> [MATERIALS PROVIDED]
----

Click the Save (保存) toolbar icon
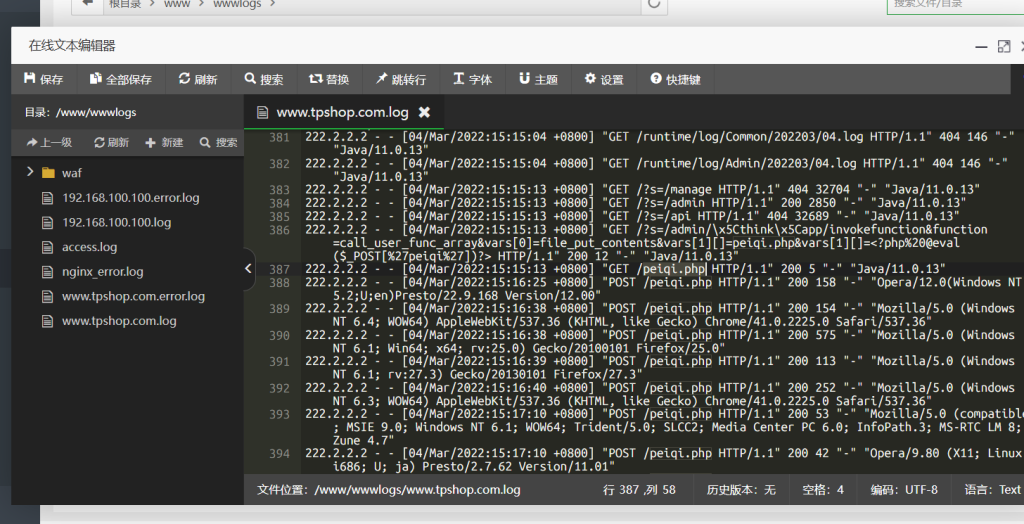Screen dimensions: 1024x524 [x=43, y=80]
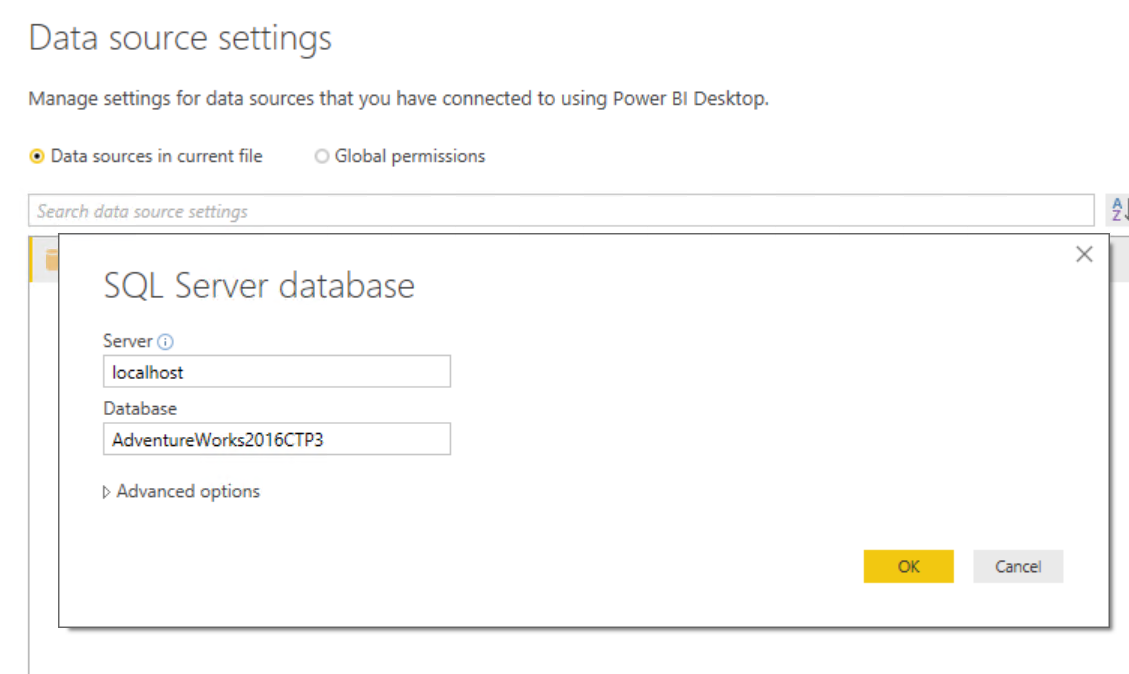Click the Server info icon

166,342
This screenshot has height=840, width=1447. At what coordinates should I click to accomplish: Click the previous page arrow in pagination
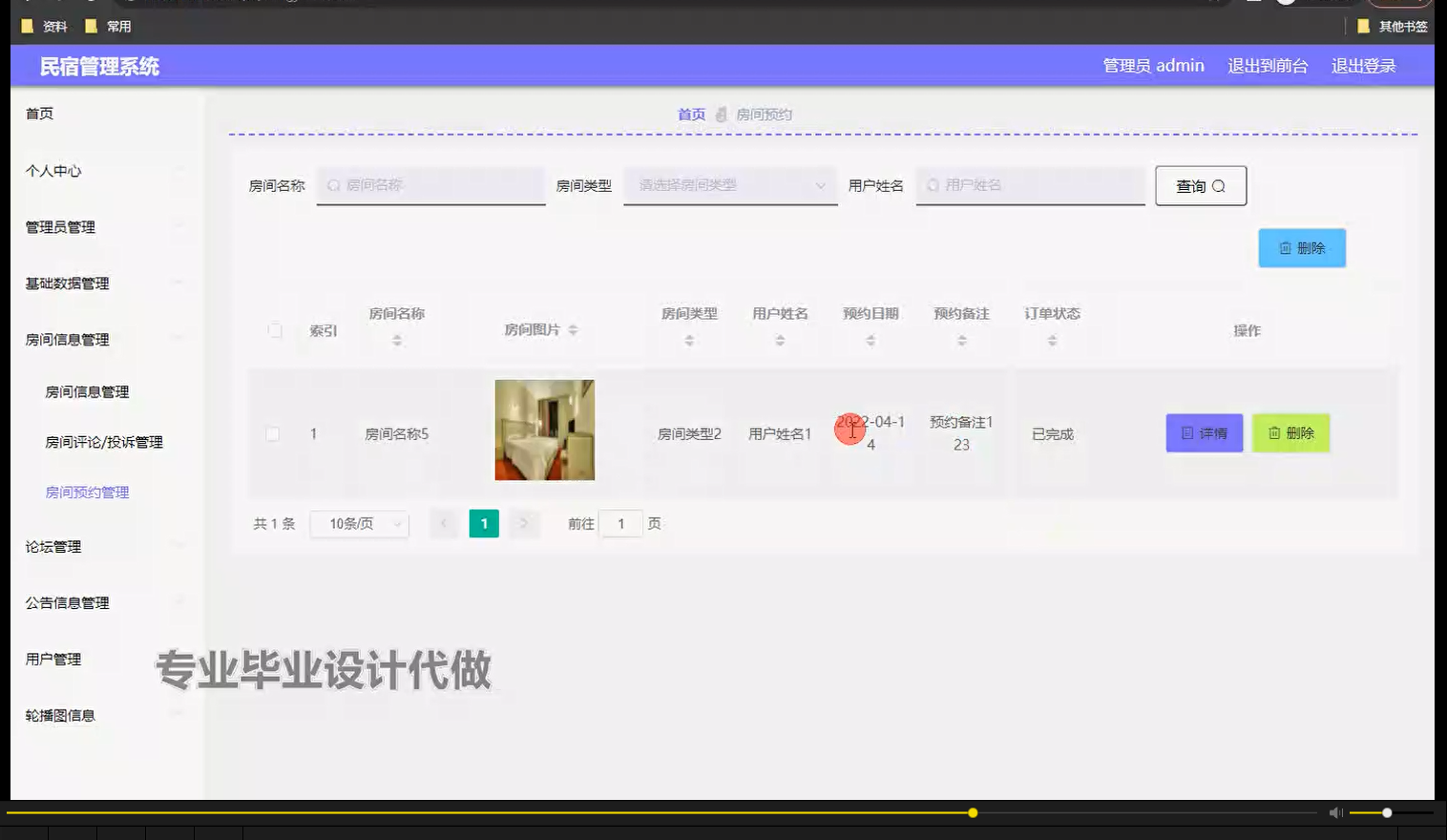(443, 523)
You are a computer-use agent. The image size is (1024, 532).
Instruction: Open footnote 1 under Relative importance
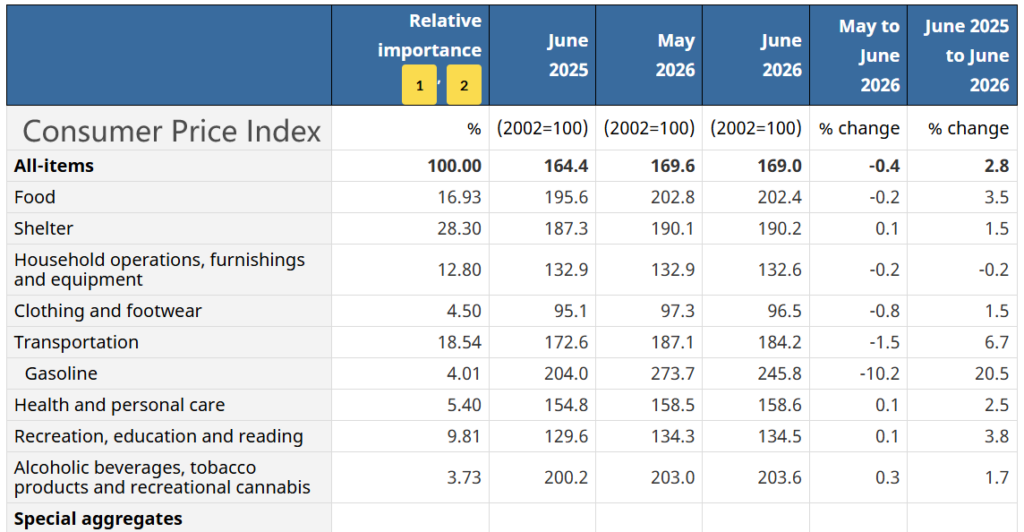pos(419,85)
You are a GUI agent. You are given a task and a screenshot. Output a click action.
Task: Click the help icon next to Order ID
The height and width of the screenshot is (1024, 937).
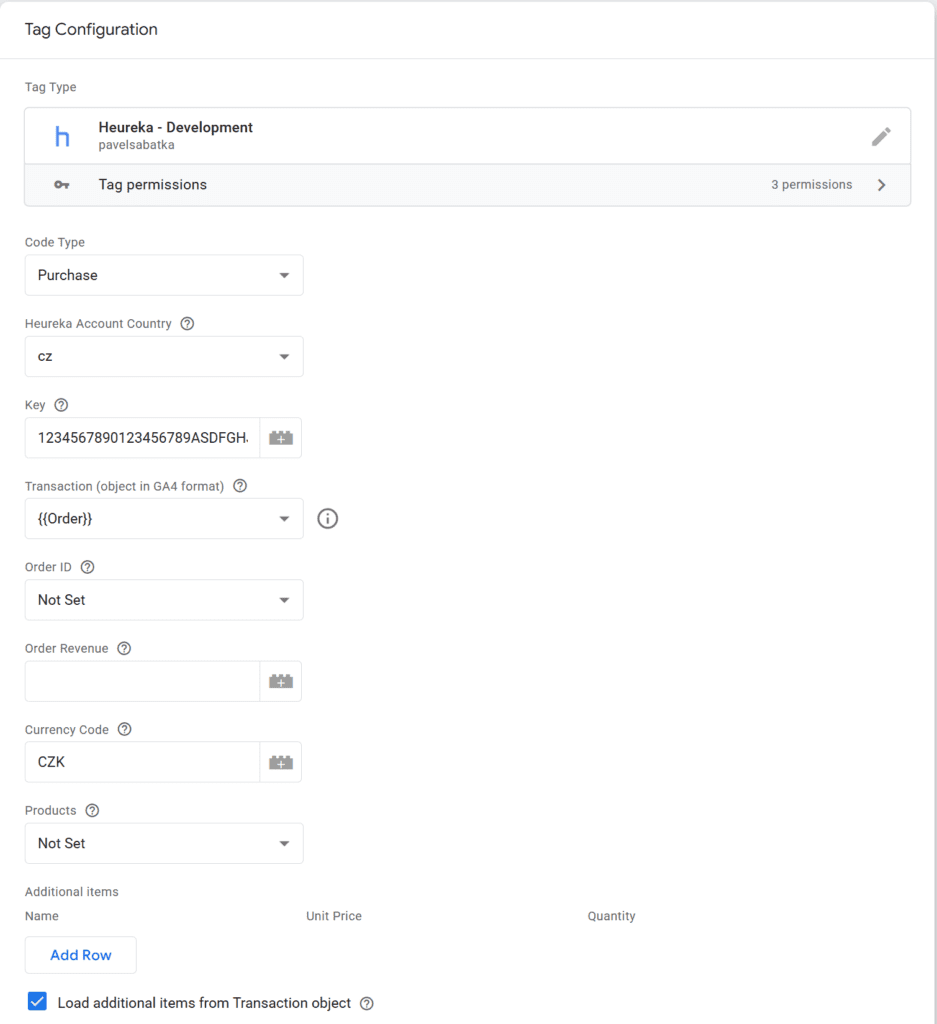pyautogui.click(x=87, y=567)
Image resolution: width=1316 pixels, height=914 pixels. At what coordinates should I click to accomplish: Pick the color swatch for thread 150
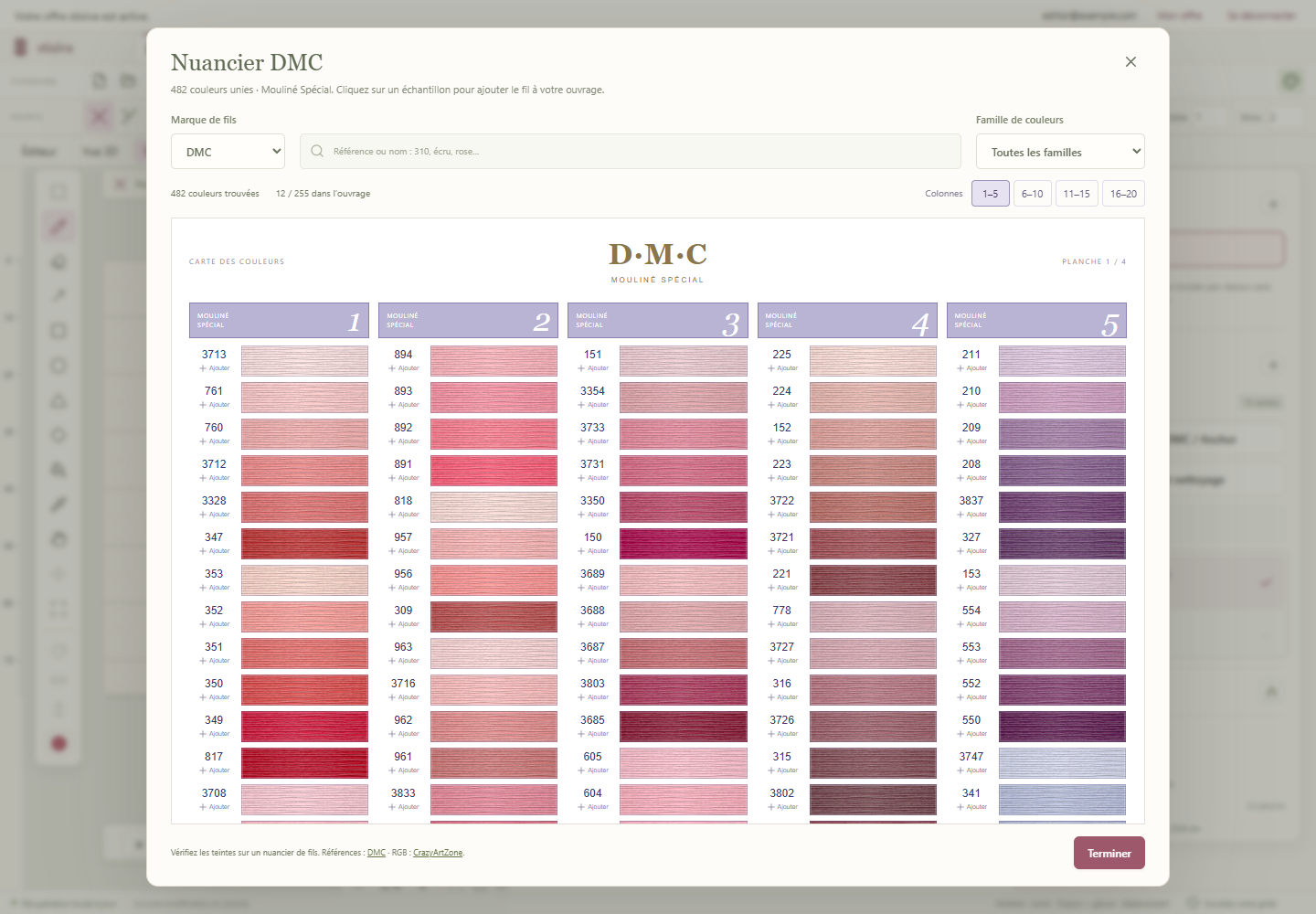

----

> [REQUIRED WORK] Transcribe the preceding listing in its entirety and with exact wording, leaving out pictures.

> [TASK RESPONSE]
Click the Save (保存) toolbar icon
Screen dimensions: 1024x524 [x=43, y=80]
Click the Server info icon

166,342
This screenshot has height=840, width=1447. At what coordinates should I click to accomplish: Click the previous page arrow in pagination
(443, 523)
You are a computer-use agent. The image size is (1024, 532).
Instruction: Open footnote 1 under Relative importance
pos(419,85)
You are a GUI agent. You are given a task and a screenshot. Output a click action.
Task: Click the help icon next to Order ID
The height and width of the screenshot is (1024, 937).
pyautogui.click(x=87, y=567)
Image resolution: width=1316 pixels, height=914 pixels. At what coordinates should I click to accomplish: Pick the color swatch for thread 150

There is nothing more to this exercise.